Une pop évocatrice ancrée dans une ville subliminale

Découvert en 2019 avec un premier projet Les Orgues, Galo DC a sorti en juin 2021 son deuxième EP Images Du Réel, Vol.1.  Benoît est désormais seul à incarner Galo DC mais, autour de lui, on retrouve son frère Maxime qui l’accompagne sur scène et Julien Briffaz (de Bot’Ox) pour la réalisation et le mixage. Entrons donc dans l’univers de cet EP riche en propositions tant musicales que textuelles, un EP qui donne à voir et à penser, incarné par un artiste exigeant sur les mélodies et soucieux de renouveler la Pop.

Une démarche artistique libre et émancipatrice

« L’écume c’est la neige, ça nous protège, 

le seul habit que le vent nous fasse, ça passe. » in A la Plage

            Depuis l’automne 2020 jusqu’à la compilation de ses titres dans l’EP Images du réel, Vol.1 sorti le 17 juin 2021, Galo DC a sorti chaque titre l’un après l’autre. Chaque son était accompagné d’un clip afin de défendre un single plutôt qu’un projet, ce qui lui a permis de voir évoluer son projet : « J’essaie vraiment de travailler sur le motif et de sortir un titre séparément, je me suis bien retrouvé sur ce rythme à égrainer sous forme d’images chaque titre plutôt que de donner un ensemble, même si on trouve une cohérence finale dans l’ EP ». A partir de là, commence à se dessiner une volonté de s’émanciper de toutes formes de normes imposées par une industrie ou un courant musical.

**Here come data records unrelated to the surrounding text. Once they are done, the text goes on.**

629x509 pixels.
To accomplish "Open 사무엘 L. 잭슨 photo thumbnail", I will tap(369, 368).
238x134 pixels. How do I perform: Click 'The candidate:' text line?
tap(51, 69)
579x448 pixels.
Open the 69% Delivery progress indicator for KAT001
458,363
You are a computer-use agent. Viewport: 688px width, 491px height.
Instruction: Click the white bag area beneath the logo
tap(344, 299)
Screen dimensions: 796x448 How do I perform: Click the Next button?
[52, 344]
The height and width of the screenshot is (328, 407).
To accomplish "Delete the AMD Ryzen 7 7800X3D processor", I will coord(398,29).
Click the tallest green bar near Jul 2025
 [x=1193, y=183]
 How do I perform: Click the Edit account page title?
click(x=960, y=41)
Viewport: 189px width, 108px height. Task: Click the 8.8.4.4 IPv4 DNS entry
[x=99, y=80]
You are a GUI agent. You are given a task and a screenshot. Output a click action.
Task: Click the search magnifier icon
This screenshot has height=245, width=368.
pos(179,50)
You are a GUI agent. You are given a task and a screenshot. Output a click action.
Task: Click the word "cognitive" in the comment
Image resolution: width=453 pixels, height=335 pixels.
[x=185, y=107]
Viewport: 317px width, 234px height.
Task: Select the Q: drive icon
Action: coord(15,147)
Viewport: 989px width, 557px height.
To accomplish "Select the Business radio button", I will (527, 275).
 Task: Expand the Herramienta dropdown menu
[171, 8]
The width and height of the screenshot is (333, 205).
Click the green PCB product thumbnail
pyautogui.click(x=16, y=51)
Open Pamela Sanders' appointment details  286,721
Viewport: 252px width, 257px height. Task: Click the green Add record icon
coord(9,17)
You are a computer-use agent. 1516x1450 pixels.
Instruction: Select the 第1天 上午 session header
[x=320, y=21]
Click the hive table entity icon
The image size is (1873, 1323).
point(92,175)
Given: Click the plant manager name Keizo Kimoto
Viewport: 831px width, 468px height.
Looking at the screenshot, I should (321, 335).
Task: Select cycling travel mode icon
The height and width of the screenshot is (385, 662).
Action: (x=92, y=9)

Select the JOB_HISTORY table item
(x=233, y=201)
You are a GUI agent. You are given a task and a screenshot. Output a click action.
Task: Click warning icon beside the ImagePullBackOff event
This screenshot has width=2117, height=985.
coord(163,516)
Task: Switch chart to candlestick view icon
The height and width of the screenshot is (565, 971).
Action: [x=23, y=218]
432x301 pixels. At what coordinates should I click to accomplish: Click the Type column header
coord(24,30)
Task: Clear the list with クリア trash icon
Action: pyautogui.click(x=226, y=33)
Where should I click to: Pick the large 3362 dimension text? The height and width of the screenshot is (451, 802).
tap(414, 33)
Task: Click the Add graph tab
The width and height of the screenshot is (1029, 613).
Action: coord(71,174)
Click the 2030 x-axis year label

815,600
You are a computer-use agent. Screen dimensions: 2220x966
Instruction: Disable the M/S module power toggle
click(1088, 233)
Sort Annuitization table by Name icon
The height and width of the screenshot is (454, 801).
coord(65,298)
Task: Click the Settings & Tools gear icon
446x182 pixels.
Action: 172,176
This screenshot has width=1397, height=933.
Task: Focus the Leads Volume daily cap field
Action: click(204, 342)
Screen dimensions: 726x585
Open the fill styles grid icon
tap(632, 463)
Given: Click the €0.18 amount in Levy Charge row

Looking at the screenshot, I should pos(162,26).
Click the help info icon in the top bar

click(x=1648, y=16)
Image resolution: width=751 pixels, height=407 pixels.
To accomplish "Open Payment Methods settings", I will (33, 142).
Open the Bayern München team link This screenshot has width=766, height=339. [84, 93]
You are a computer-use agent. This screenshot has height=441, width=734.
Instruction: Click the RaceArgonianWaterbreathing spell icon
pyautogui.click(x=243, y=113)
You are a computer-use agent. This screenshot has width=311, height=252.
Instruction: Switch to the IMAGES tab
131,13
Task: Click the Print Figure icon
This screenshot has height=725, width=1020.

L’émancipation se ressent dans ses prises de risque et sa volonté de ne pas aller à la facilité : « Le schéma de la mélodie pop est bien ancré et il est très naturel pour moi, alors j’essaye de chercher l’expérimentation musicale un peu ailleurs, parfois quand c’est trop simple, je complexifie ou je déconstruis, comme je le fais sur mes textes d’ailleurs. » Cette expérimentation, on la ressent à chaque titre, dans des ruptures de rythmes, des mélodies pop sur les refrains chantés en écho à des couplets très rock, aux synthés qui accélèrent puis ralentissent. On se laisse porter entre le texte qui nous guide pour mieux nous emmener vers la musique et inversement.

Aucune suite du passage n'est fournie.